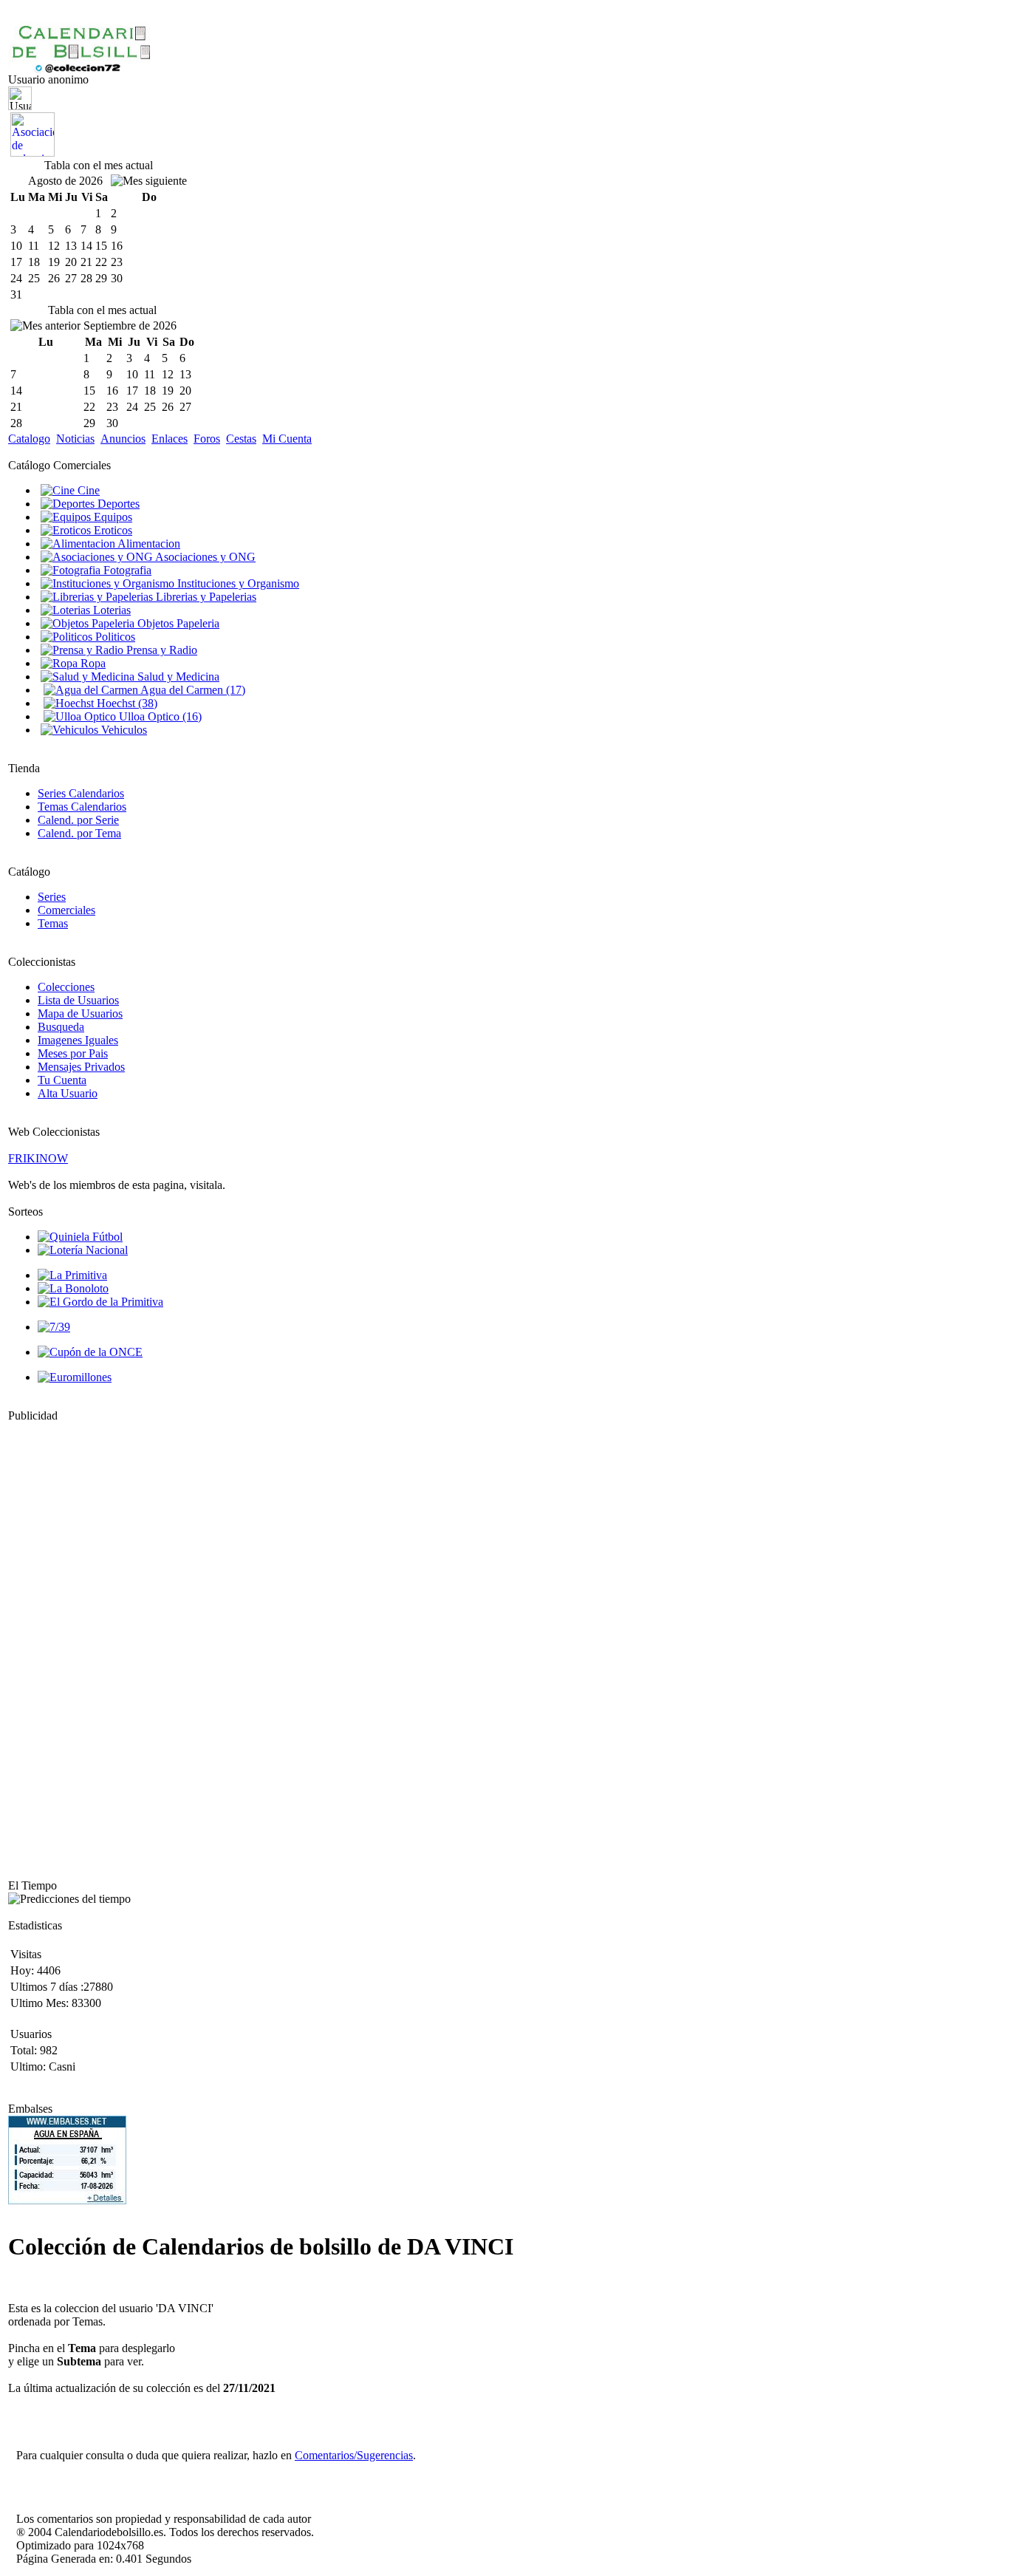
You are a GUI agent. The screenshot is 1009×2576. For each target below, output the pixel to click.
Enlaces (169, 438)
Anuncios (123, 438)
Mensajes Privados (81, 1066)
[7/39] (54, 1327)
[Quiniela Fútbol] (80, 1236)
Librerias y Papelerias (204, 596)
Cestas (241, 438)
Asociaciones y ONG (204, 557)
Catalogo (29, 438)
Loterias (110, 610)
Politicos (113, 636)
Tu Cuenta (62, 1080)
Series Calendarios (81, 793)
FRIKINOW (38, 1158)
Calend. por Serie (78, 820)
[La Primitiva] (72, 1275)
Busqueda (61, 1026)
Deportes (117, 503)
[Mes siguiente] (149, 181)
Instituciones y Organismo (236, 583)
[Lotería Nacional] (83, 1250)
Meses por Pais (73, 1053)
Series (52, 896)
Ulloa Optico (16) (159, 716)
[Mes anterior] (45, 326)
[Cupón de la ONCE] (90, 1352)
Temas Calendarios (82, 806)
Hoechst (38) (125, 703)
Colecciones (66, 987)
───
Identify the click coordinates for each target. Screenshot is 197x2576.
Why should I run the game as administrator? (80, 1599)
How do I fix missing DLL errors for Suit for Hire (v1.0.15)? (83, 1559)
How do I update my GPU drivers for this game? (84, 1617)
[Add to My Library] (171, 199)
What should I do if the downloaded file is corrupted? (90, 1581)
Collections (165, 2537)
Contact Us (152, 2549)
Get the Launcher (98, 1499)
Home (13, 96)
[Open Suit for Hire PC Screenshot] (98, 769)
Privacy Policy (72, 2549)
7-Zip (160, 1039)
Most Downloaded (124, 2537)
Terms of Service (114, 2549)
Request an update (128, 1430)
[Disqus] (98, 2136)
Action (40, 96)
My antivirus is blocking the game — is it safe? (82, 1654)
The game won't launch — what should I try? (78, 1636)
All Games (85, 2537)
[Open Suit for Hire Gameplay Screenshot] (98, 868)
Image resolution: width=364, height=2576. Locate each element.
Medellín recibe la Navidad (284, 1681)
───
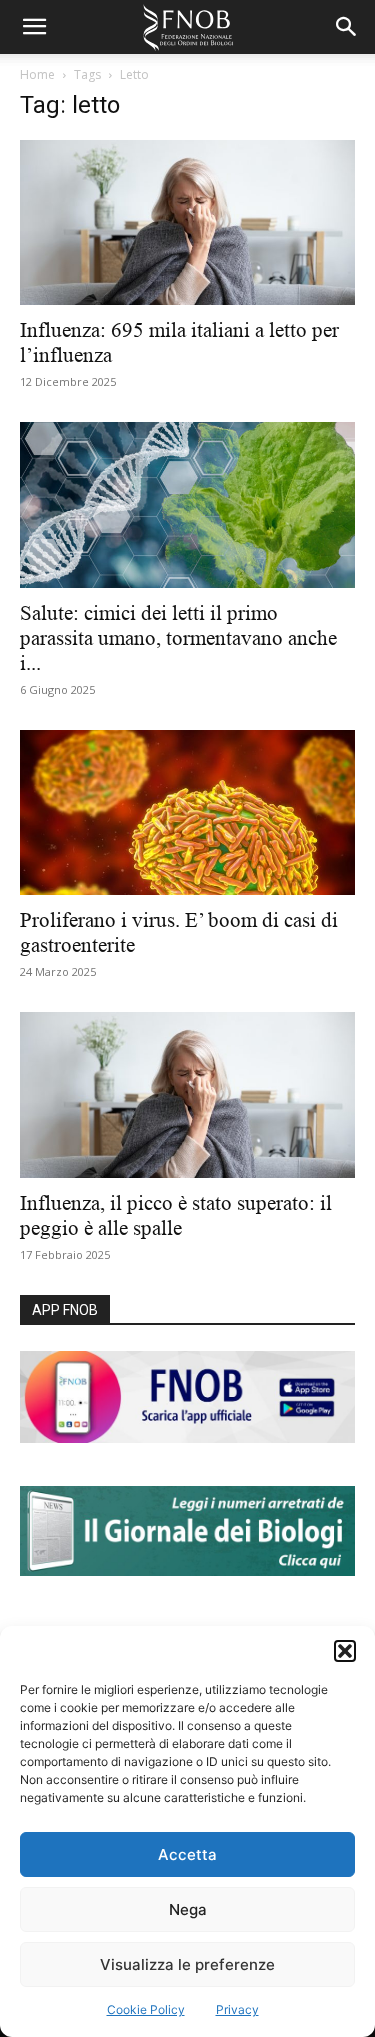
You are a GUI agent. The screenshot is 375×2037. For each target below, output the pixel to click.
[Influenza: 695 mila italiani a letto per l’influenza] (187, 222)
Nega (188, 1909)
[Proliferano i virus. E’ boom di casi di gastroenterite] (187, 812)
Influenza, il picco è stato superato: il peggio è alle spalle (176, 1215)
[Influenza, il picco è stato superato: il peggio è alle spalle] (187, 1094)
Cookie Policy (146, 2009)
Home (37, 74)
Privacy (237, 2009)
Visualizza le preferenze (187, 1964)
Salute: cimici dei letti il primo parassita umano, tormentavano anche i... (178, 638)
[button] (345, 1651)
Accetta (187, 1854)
───
# WORK INSTRUCTION
The entries above hold the needed span. Transcribe exactly the lines from the one with "Contact Us (152, 2549)" to the one with "Medellín recibe la Navidad (284, 1681)", both included.

# ANSWER TO THIS EXERCISE
Contact Us (152, 2549)
Get the Launcher (98, 1499)
Home (13, 96)
[Open Suit for Hire PC Screenshot] (98, 769)
Privacy Policy (72, 2549)
7-Zip (160, 1039)
Most Downloaded (124, 2537)
Terms of Service (114, 2549)
Request an update (128, 1430)
[Disqus] (98, 2136)
Action (40, 96)
My antivirus is blocking the game — is it safe? (82, 1654)
The game won't launch — what should I try? (78, 1636)
All Games (85, 2537)
[Open Suit for Hire Gameplay Screenshot] (98, 868)
Image resolution: width=364, height=2576. Locate each element.
Medellín recibe la Navidad (284, 1681)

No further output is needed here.